In an article on Lenta.ru last
Thursday, journalist Petr Bologov describes the situation and asks
provocatively “will a new state appear on the banks of the Caspian?” only to
answer that question in the negative at least while Nursultan Nazarbayev
remains in charge of the country (lenta.ru/articles/2013/02/28/mangistau/).
Western
Kazakhstan first attracted notice at the end of 2011 when clashes over pay led
to clashes between workers and the authorities that left 15 people dead,
Bologov says. But he suggests that behind this violence was “the striving of a certain
part of the West Kazakhstan elites” to gain greater autonomy or even “an
independent state on the shores of the Caspian.”
To make his case, the Lenta.ru
journalist points out that Kazakh society has long been divided among three “zhuzes”
or communities, the Elder zhuz, the Middle zhuz and the Junior zhus.
Although these have not had formal political recognition since the
Russian conquest, they remain important parts of the Kazahstan political
landscape.
The Junior Zhuz, whose members are
to be found in Aktyubinsk, Altyrau, Western Kazakhstan and Mangistau oblasts of
Kazakhstan, the idea referred to colloquially as Western Kazakhstan. This group is further divided into four
tribal unions, each of which has several family groupings. Among the most prominent of these is the Aday
family.
The Aday, a name many Western
Kazakhs now identify with, “for a long time refused to recognize the authority
of the Kazakh khans or the Russian tsars or later the Bolsheviks,” Bolotov
says, and continued to struggle openly against the Moscow-imposed Kazakhstan
soviets until 1930.
The divisions among the zhuzes were
much in evidence in December 1986 when Soviet leader Mikhail Gorbachev replaced
Kazakh Dinmuhamed Kunayev as party chief with an ethnic Russian, sparking riots
in which an estimated 200 people, Russians and Kazakhs, lost their lives. But
these divisions continue to matter.
After the collapse of the USSR, the
Western Kazakhs who had played an important role in Kazakhstan government under
the Soviets were largely exluded from the new power vertical that Nazarbayev
was building there. Not surprisingly,
many of them were angry and sought various ways to reclaim their powers.
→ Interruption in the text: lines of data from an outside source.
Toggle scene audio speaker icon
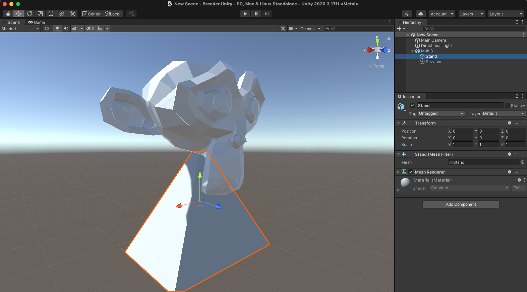The width and height of the screenshot is (527, 292). pyautogui.click(x=66, y=29)
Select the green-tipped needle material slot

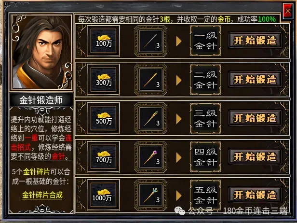point(150,118)
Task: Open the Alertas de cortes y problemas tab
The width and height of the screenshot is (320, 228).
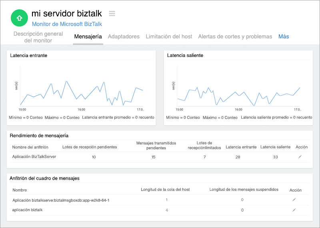Action: pyautogui.click(x=235, y=36)
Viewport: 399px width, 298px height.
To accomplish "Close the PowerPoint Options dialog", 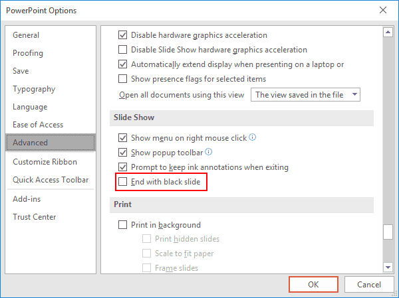I will point(383,10).
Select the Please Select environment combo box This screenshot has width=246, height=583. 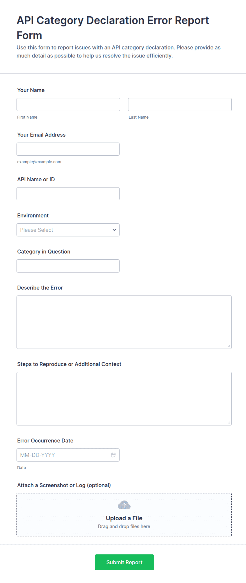coord(68,230)
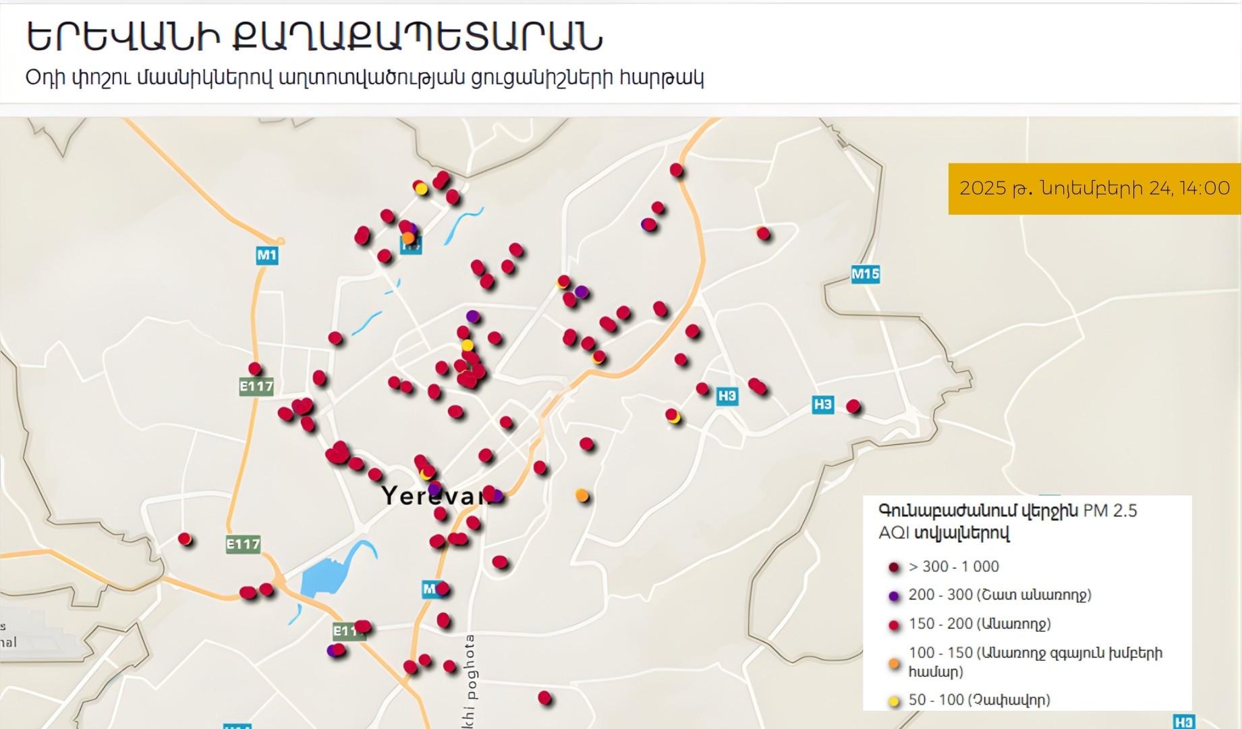Select the isolated orange marker southeast of Yerevan label
This screenshot has width=1242, height=729.
(582, 495)
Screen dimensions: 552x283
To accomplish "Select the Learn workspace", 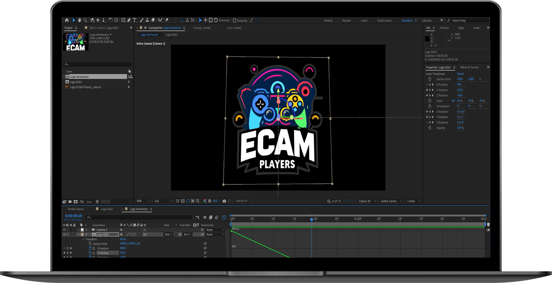I will pos(364,21).
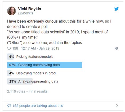The height and width of the screenshot is (112, 125).
Task: Click the 23% gray result bar
Action: click(20, 81)
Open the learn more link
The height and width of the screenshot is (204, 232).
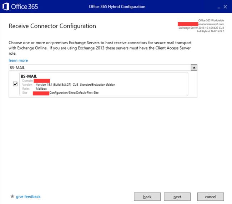coord(18,60)
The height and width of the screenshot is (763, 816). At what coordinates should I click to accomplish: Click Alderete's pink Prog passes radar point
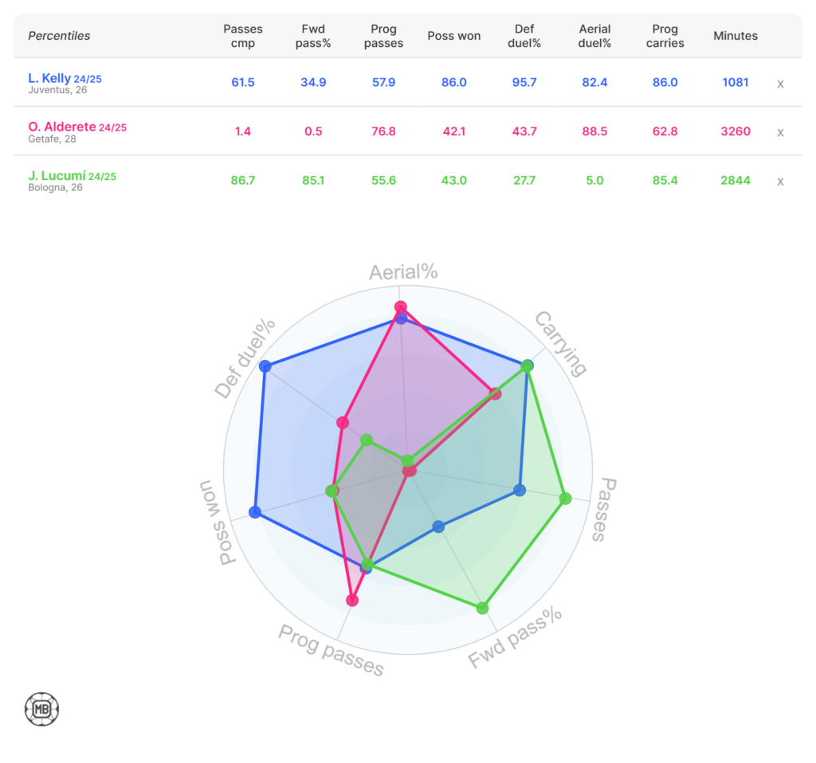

Among the most effective was to
encourage the local population to place the blame for their declining economic
fortunes not on local elites but on Astana. That was especially easy for the
local elites to do because Astana was in fact behind the arrival of numerous
low-skilled and low-paid Uzbek gastarbeiters.
Another effective means was to point
out that even though Western Kazakhstan produces “more than a third” of the country’s
GDP, its residents receive only one-sixth as much back from Astana as do
residents in the central and eastern regions of Kazakhstan, a complaint that
resembles that of many Siberians about Moscow.
Promoting such regional grievances,
Bolotov notes, was easier because the people of Western Kazakhstan share many
common views about themselves and the rest of the world, as was documented by a
2007 study, “The Portraits of the Regions of Kazakhstan” (ofstrategy.kz/?nb126/) and are more likely to be Salafi Muslims than are
other Kazakhs.
Astana has reacted in much the same
way to Western Kazakhstan as Moscow has to Siberian regionalism: It has blamed
outsiders such as the Chevron Oil Company or even presented the disorders in
that region as reflecting Western efforts to destabilize the situation (zakon.kz/kazakhstan/4463365-besporjadki-v-zhanaozene-specoperacija.html).
Most outside observers see little
chance that this regionalist movement, however much Astana may fear it and may
move against cadres from that region, will be grow into a secessionist
challenge, at least as long as
Nazarbayev is in control. But separatist
attitudes do exist, as Kazahstan political scientist Daniyar Ashimbayev pointed
out in 2011 (centrasia.ru/newsA.php?st=1310190240).
Thus, there is no reason “to exaggerate
the danger,” Bolotov says, “but one ought not to forget about it” either
especially since “Nazarbayev will not live forever” and there are few “figures
of his caliber” on the horizon in that region who “will be capable of
restraining centrifugal forces in society” and in political life as well.